Complete step by step answer:
According to the problem, we have a quadratic equation $\left( {{m}^{2}}+1 \right){{x}^{2}}-3x+{{\left( {{m}^{2}}+1 \right)}^{2}}=0$ and value m is to be chosen such that the sum of its roots is greatest. We need to find the absolute difference of the cubes of its roots. Let us assume the sum of its roots be s and the product of its roots be p.
We know that the sum of the roots of the quadratic equation $a{{x}^{2}}+bx+c=0$ is $\dfrac{-b}{a}$. We use this result to find the sum of roots of the quadratic equation $\left( {{m}^{2}}+1 \right){{x}^{2}}-3x+{{\left( {{m}^{2}}+1 \right)}^{2}}=0$.
We get the sum of the roots $s=\dfrac{-\left( -3 \right)}{{{m}^{2}}+1}$.
$\Rightarrow s=\dfrac{3}{{{m}^{2}}+1}$ ---(1).
We need to find the value of m such that the value of s is maximum. From equation (1), we can see that the numerator of s is positive.
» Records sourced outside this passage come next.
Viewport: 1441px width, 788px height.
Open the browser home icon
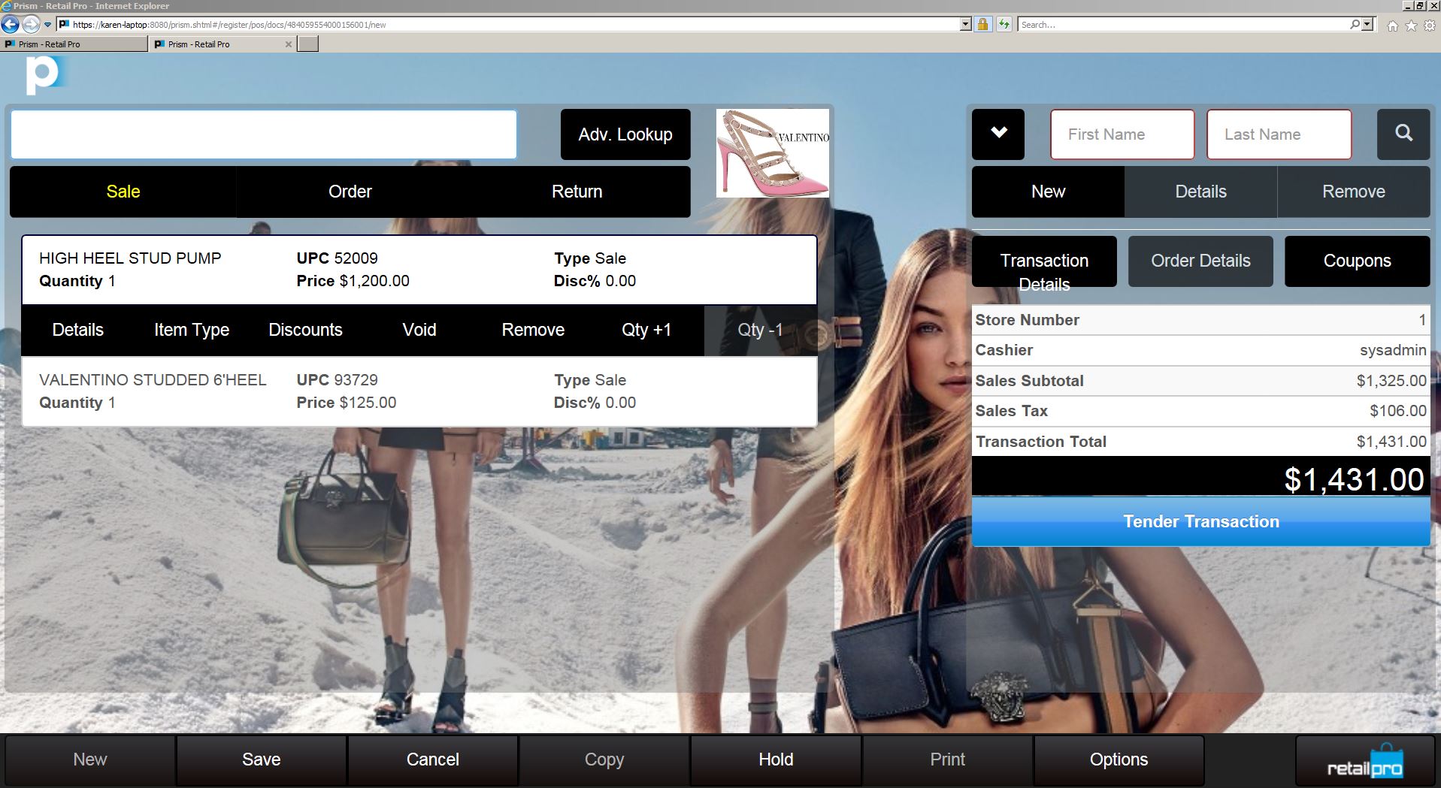tap(1393, 26)
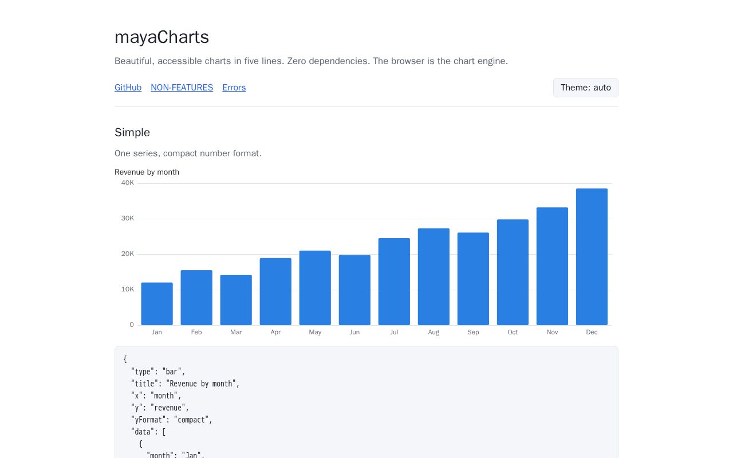
Task: Select the Jul bar in chart
Action: (x=394, y=282)
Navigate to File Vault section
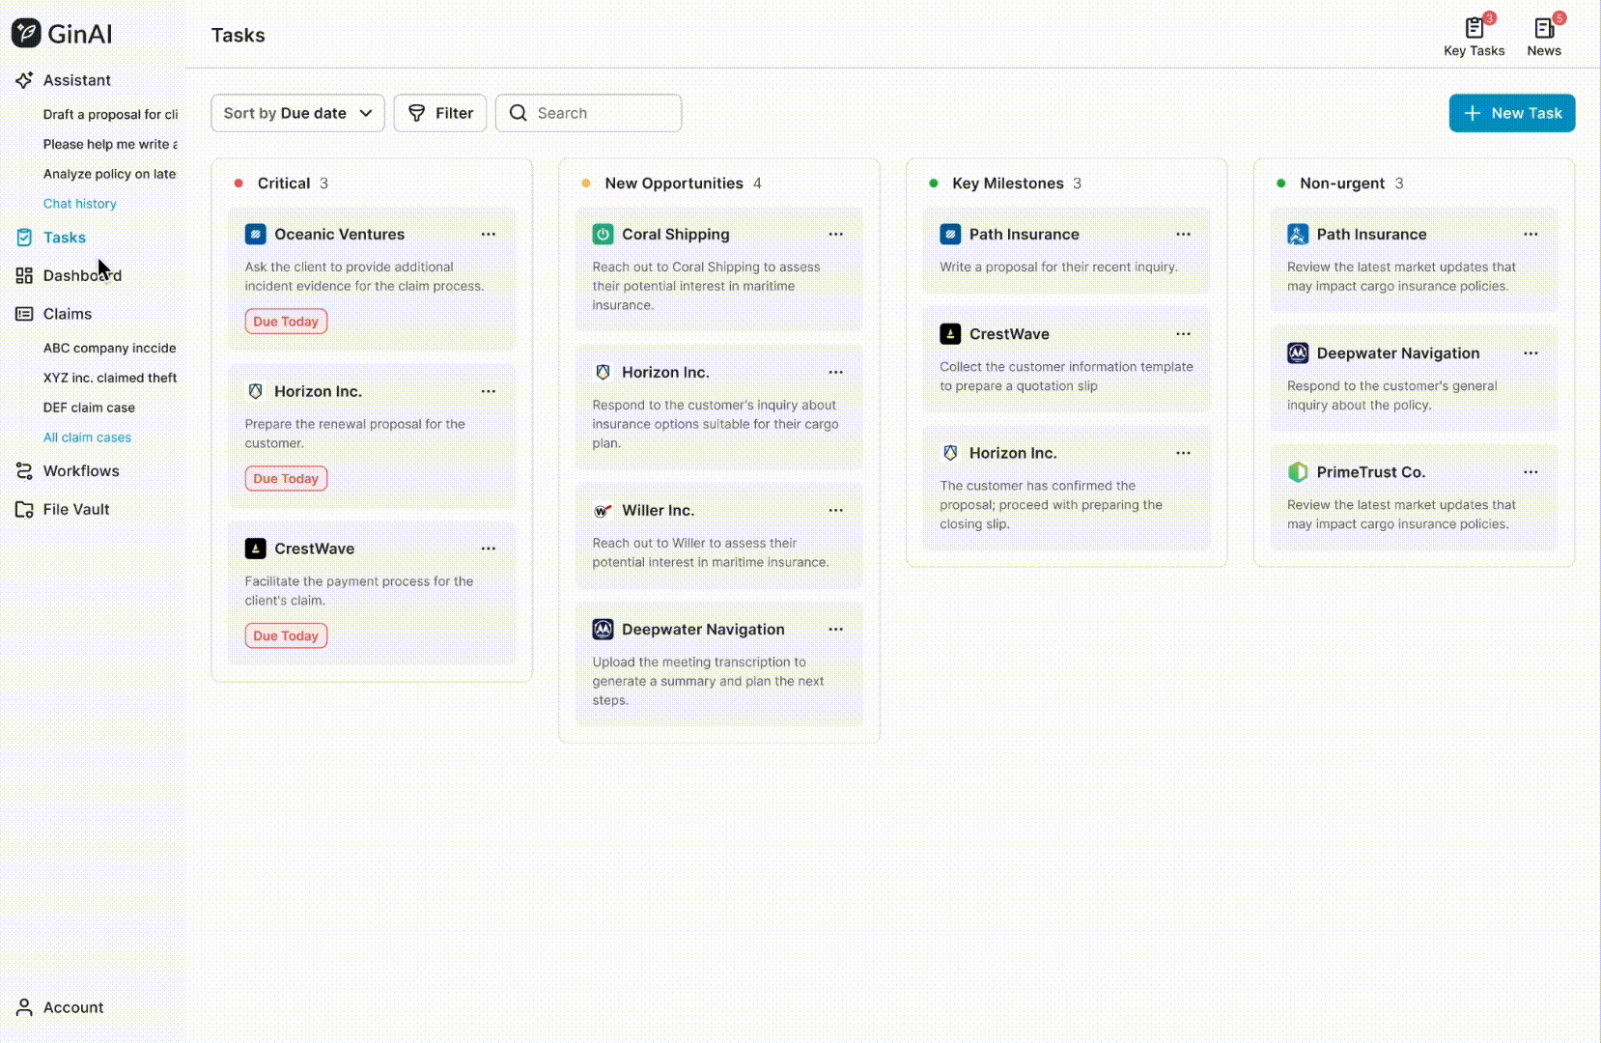Viewport: 1601px width, 1043px height. coord(75,510)
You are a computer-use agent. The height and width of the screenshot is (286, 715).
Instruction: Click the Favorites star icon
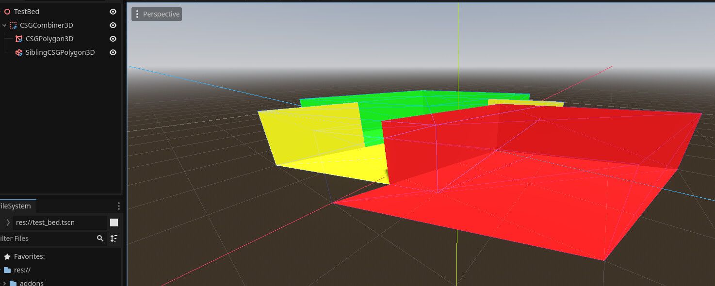click(6, 256)
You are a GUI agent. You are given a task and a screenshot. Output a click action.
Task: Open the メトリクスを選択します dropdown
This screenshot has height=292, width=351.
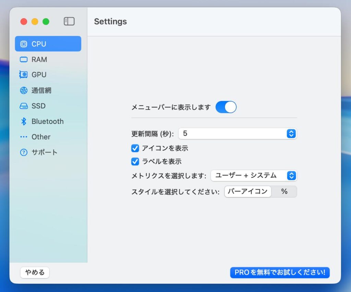(x=254, y=176)
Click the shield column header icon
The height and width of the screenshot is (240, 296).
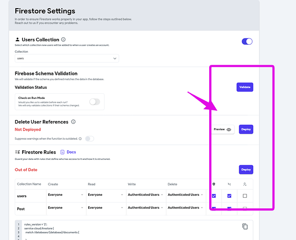[214, 184]
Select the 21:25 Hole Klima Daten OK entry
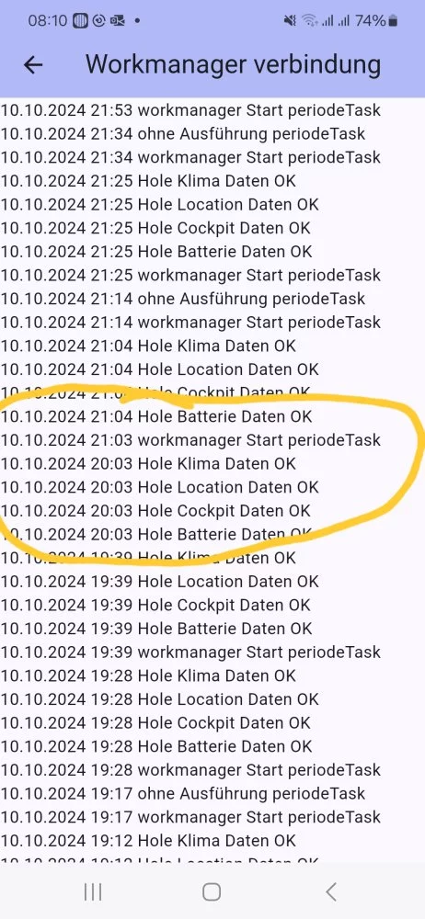The height and width of the screenshot is (919, 425). coord(148,180)
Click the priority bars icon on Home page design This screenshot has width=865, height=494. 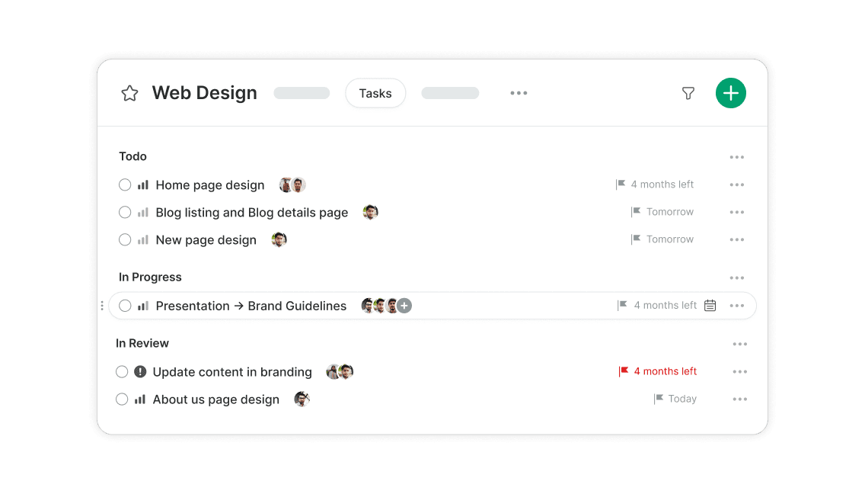pyautogui.click(x=142, y=184)
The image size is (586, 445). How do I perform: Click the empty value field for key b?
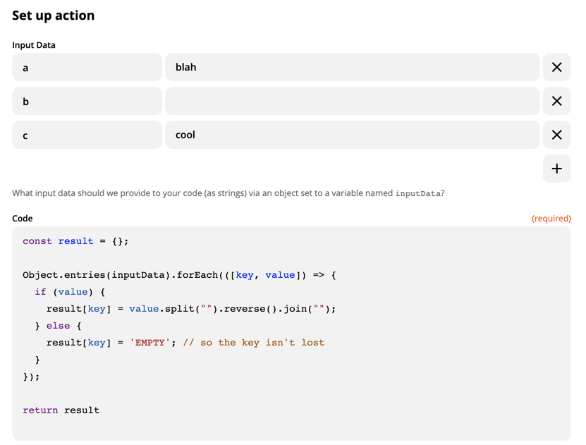tap(352, 102)
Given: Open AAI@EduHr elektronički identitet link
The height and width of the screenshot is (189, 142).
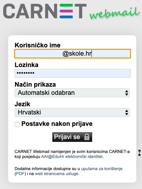Looking at the screenshot, I should point(72,157).
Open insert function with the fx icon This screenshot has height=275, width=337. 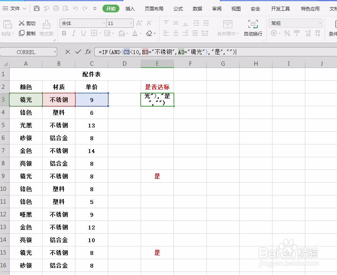(x=88, y=51)
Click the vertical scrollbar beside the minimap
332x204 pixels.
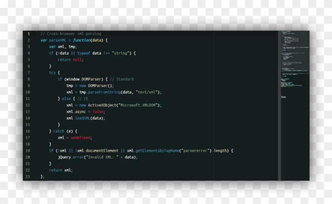(279, 106)
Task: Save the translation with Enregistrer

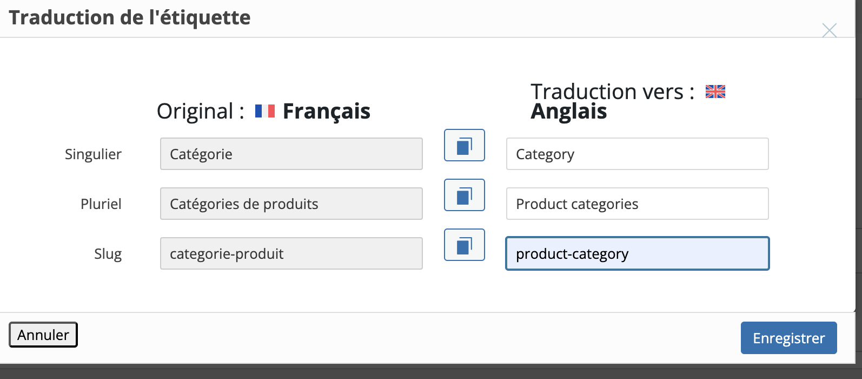Action: [788, 338]
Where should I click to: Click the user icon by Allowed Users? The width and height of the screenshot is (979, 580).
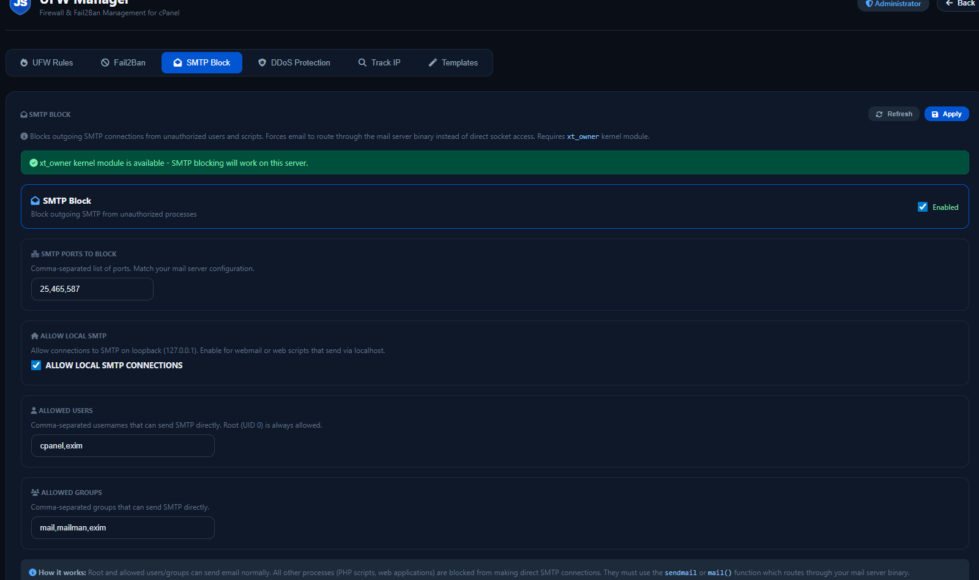pyautogui.click(x=34, y=411)
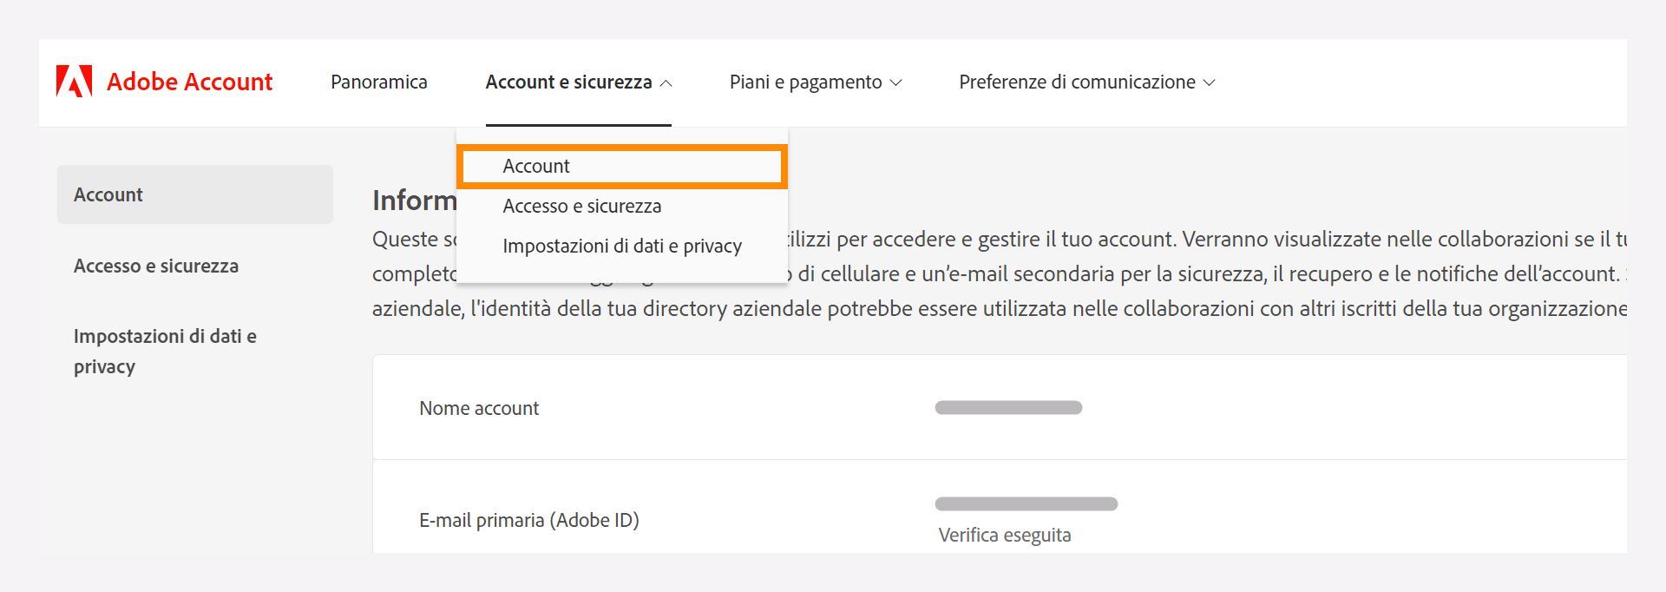Click the Piani e pagamento chevron arrow

click(x=896, y=82)
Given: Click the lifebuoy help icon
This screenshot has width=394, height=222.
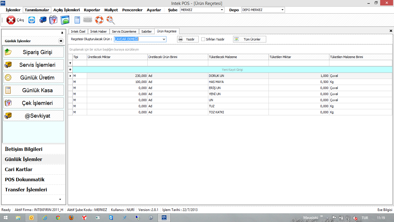Looking at the screenshot, I should (99, 20).
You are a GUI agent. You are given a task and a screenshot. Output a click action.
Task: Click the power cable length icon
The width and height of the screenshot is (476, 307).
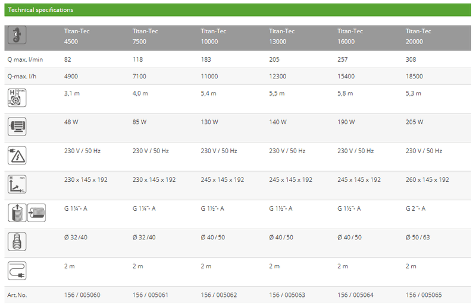(x=16, y=271)
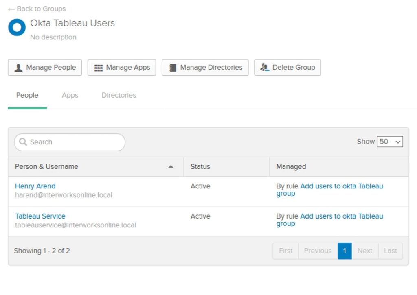Click the grid icon on Manage Apps
Screen dimensions: 417x295
point(98,68)
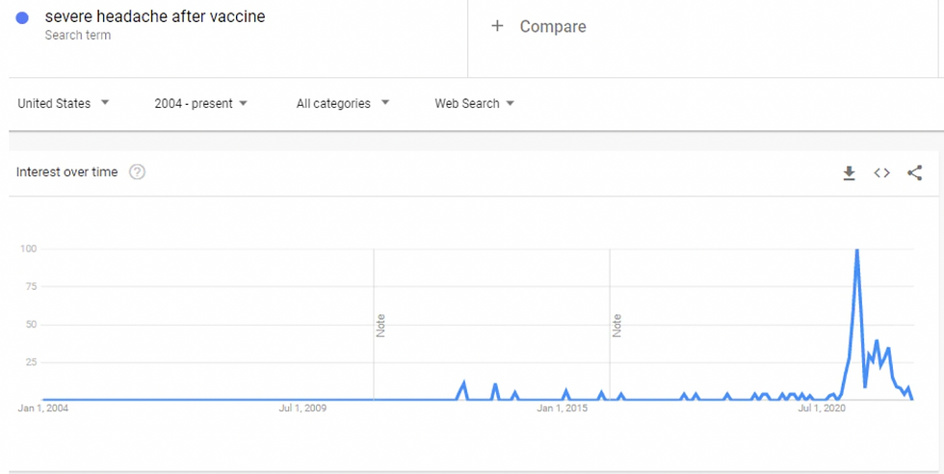
Task: Download the interest over time data
Action: pyautogui.click(x=849, y=173)
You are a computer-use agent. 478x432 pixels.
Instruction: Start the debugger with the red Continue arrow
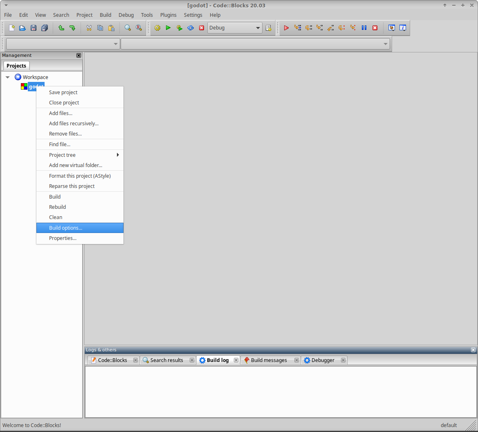tap(286, 28)

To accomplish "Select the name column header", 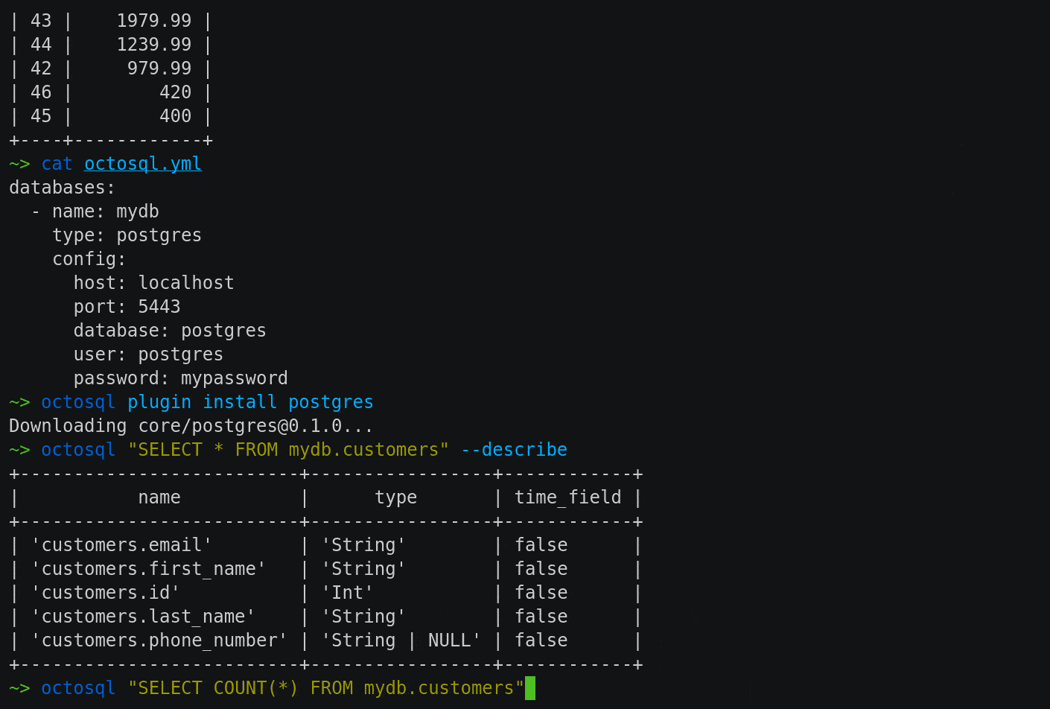I will [x=159, y=497].
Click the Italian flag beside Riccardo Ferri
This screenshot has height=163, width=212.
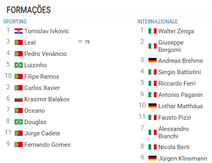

In order to get the maximum value of s, we need the denominator to be minimum.
We have a denominator as ${{m}^{2}}+1$ and we know that the square of a positive or negative real number is greater than 0. So, we get the value of ${{m}^{2}}$ as 0 if the value of m is 0 which will be the minimum value for ${{m}^{2}}$. We get the minimum value of m as 0.
Let us substitute the $m=0$ in the given quadratic equation $\left( {{m}^{2}}+1 \right){{x}^{2}}-3x+{{\left( {{m}^{2}}+1 \right)}^{2}}=0$.
$\Rightarrow \left( {{0}^{2}}+1 \right){{x}^{2}}-3x+{{\left( {{0}^{2}}+1 \right)}^{2}}=0$.
$\Rightarrow \left( 0+1 \right){{x}^{2}}-3x+{{\left( 0+1 \right)}^{2}}=0$.
$\Rightarrow \left( 1 \right){{x}^{2}}-3x+{{\left( 1 \right)}^{2}}=0$.
$\Rightarrow {{x}^{2}}-3x+1=0$ ---(2).
Let us assume p and q be the roots of equation (2).
We know that the sum and product of the quadratic equation $a{{x}^{2}}+bx+c=0$ is $\dfrac{-b}{a}$ and $\dfrac{c}{a}$. We apply this result in equation (2).
So, we get $p+q=\dfrac{-\left( -3 \right)}{1}$ and $pq=\dfrac{1}{1}$.
$\Rightarrow p+q=3$ and $pq=1$.
Now we need to find the value of ${{p}^{3}}-{{q}^{3}}$.
We know that ${{p}^{3}}-{{q}^{3}}=\left( p-q \right)\times \left( {{p}^{2}}+{{q}^{2}}+pq \right)$.
$\Rightarrow {{p}^{3}}-{{q}^{3}}=\left( \sqrt{{{\left( p-q \right)}^{2}}} \right)\times \left( {{p}^{2}}+{{q}^{2}}+2pq-pq \right)$.
$\Rightarrow {{p}^{3}}-{{q}^{3}}=\left( \sqrt{{{p}^{2}}+{{q}^{2}}-2pq} \right)\times \left( {{\left( p+q \right)}^{2}}-pq \right)$.
$\Rightarrow {{p}^{3}}-{{q}^{3}}=\left( \sqrt{{{p}^{2}}+{{q}^{2}}+2pq-4pq} \right)\times \left( {{\left( p+q \right)}^{2}}-pq \right)$.
$\Rightarrow {{p}^{3}}-{{q}^{3}}=\left( \sqrt{{{\left( p+q \right)}^{2}}-4pq} \right)\times \left( {{\left( p+q \right)}^{2}}-pq \right)$.
Let us substitute $p+q=3$ and $pq=1$.
$\Rightarrow {{p}^{3}}-{{q}^{3}}=\left( \sqrt{{{\left( 3 \right)}^{2}}-4\left( 1 \right)} \right)\times \left( {{\left( 3 \right)}^{2}}-1 \right)$.
$\Rightarrow {{p}^{3}}-{{q}^{3}}=\left( \sqrt{9-4} \right)\times \left( 9-1 \right)$.
$\Rightarrow {{p}^{3}}-{{q}^{3}}=\left( \sqrt{5} \right)\times \left( 8 \right)$.
$\Rightarrow {{p}^{3}}-{{q}^{3}}=8\sqrt{5}$.
We have found the absolute value of the difference of cubes of the roots as $8\sqrt{5}$.
∴ The absolute value of the difference of cubes of the roots is $8\sqrt{5}$.
The correct option for the given problem is (d).

Note:
We can also find the value of ${{p}^{3}}-{{q}^{3}}$ by finding the value of $p-q$ first and later use it. We should know that any square of a real number except 0 is greater than 0. We should not make mistakes while performing addition and subtraction operations. Similarly, we can expect problems to find the roots of the given quadratic equation after finding the value of m.